ObjectiveThe business goal of this project was to develop a churn prediction model by identifying the major factors leading to it.


  • The subject of customer retention, loyalty, and churn is receiving attention in many industries.
  • The unceasing competition in the market has caused companies to divert their focus more towards customer retention rather than customer acquisition.
  • Research has repeatedly shown that existing customers spend more, purchase higher-margin products/services, and are more likely to refer to additional customers.
  • So, how do you avoid the high price of constantly replacing existing customers with new ones? Thus, it becomes extremely essential to identify the factors causing a customer to switch and take proactive actions in order to retain them.

Data Description:

  • The data is a real-world set collected from Kaggle, consisting of 7034 observations and 21 variables.
  • The data set has 4 numerical variables and 16 categorical variables.
  • The last column is churn - representing the customers who left in the last month, yes (27%) and those who did not leave, no (73%) is the output variable (y).
  • There are only 11 missing values, all of them for the TotalCharges column. Moreover,  these are exclusive for the customers whose tenure = 0. So, we can conclude and replace these missing values with 0.


Feature Selection

  • The 16 categorical variables were converted into numerical variables(binary) by creating dummy variables that give a total of 31 variables.
  • The correlation map presented that many variables were highly correlated, thus, they were eliminated for model building.
  • RFE was performed on the remaining variables and depending upon their rank, the best features were selected.

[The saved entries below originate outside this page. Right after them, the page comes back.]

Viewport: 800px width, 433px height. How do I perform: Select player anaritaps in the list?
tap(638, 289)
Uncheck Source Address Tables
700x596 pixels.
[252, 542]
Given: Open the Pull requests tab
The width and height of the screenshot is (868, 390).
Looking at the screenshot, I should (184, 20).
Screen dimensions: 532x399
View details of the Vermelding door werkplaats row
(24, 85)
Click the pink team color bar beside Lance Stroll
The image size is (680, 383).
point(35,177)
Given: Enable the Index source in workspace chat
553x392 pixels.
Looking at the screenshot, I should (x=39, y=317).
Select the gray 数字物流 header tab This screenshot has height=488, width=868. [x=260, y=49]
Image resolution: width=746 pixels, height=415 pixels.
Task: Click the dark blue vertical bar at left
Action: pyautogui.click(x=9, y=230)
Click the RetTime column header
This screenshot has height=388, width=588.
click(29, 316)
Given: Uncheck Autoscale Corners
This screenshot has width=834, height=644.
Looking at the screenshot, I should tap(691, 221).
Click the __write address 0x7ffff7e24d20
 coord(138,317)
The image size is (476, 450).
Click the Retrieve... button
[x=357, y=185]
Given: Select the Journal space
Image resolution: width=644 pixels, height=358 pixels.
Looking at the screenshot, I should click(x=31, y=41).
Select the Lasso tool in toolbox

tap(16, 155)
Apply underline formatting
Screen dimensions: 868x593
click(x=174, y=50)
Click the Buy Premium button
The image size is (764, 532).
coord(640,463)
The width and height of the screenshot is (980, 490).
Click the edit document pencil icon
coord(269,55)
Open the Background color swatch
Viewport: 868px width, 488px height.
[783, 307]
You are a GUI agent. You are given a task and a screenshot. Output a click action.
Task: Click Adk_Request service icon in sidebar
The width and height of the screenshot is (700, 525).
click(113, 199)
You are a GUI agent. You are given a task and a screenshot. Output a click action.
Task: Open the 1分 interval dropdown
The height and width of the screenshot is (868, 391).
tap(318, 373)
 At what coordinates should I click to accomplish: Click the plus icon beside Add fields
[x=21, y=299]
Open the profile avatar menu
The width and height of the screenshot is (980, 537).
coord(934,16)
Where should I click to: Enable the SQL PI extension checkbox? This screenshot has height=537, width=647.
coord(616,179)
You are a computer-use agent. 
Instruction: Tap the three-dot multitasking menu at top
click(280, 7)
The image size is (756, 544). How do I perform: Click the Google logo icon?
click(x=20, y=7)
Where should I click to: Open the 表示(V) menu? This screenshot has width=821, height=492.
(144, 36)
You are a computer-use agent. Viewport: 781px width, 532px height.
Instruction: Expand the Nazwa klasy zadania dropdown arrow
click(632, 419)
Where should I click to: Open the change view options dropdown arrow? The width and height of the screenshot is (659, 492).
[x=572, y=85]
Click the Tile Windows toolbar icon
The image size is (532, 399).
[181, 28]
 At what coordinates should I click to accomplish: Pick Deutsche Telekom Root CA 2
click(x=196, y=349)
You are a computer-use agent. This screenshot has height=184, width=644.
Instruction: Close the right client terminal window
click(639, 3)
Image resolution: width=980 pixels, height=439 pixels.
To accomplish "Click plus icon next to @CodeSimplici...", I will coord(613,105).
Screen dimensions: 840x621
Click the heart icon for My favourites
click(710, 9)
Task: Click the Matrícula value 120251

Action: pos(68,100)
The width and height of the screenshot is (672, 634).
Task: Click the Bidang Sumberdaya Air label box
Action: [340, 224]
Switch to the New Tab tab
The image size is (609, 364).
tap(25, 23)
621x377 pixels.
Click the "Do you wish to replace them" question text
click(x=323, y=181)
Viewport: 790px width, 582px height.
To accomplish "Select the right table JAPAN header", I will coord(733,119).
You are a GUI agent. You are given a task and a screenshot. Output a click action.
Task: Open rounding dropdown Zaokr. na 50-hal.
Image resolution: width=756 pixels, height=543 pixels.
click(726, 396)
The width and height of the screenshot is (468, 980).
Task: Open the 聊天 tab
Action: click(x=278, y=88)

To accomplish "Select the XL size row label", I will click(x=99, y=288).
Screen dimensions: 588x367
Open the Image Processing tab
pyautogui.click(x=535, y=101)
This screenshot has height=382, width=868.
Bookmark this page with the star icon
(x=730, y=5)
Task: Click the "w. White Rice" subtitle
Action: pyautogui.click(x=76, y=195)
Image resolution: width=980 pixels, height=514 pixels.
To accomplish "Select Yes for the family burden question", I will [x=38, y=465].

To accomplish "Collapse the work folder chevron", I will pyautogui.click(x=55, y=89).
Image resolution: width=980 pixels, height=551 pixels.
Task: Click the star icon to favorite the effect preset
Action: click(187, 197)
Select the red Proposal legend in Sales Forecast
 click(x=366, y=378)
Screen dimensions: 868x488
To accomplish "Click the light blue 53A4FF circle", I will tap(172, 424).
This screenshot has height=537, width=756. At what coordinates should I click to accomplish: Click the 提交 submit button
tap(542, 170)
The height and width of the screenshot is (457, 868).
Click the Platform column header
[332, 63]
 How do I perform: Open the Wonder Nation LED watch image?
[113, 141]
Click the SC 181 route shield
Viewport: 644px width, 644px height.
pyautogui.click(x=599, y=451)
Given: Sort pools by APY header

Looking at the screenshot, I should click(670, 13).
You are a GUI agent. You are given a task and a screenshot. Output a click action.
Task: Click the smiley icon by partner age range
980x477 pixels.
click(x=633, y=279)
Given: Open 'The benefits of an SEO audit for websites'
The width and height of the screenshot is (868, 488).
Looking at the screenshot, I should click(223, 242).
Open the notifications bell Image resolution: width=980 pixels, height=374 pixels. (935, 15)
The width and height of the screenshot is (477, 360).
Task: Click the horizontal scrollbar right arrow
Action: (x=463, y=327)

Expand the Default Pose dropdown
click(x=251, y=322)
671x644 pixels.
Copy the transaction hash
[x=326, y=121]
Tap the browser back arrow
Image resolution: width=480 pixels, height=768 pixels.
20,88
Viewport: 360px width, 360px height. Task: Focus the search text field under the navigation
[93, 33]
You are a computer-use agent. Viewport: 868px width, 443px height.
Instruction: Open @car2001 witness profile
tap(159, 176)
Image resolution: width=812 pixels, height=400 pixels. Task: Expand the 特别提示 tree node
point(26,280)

Logistic regression model:

  • After selecting the features and splitting the data set to 70:30, logistic regression was performed using the Sklearn package.
  • Interestingly all the variables proved to be significant as the p-value for all of them was less than 0.05.
  • This suggests that the model is a good fit i.e. it shows good convergence. 

Decision tree:

  • The decision tree algorithm was applied to the data set using the same significant variables.
  • The accuracy resulted was 73%.


  • As shown in the confusion matrix, the logistic regression model gives us an accuracy of 72.7%, an average precision rate of 79% and f1-score of 0.79
  • The ROC rate(area under the ROC curve ) is around 71% which proves that the model is a good fit.
  • The decision tree model also gave an accuracy of 73%, which is quite similar to that of the logistic model.

        So, both of the models are a good fit for this data.


Out of the given variables, I have screened these variables as the most significant metrics (KPIs):

  • Tenure
  • Monthly Charges
  • Phone Services 
  • Multiple Lines
  • Senior Citizens
  • Dependents
  • Online Security
  • Online Backup
  • Device Protection
  • Tech Support
  • Contracts
  • Paperless Billing
  • Payment Methods


After learning the KPIs, it becomes easy for the companies to focus on the significant metrics and make business decisions based on them to retain their customer base.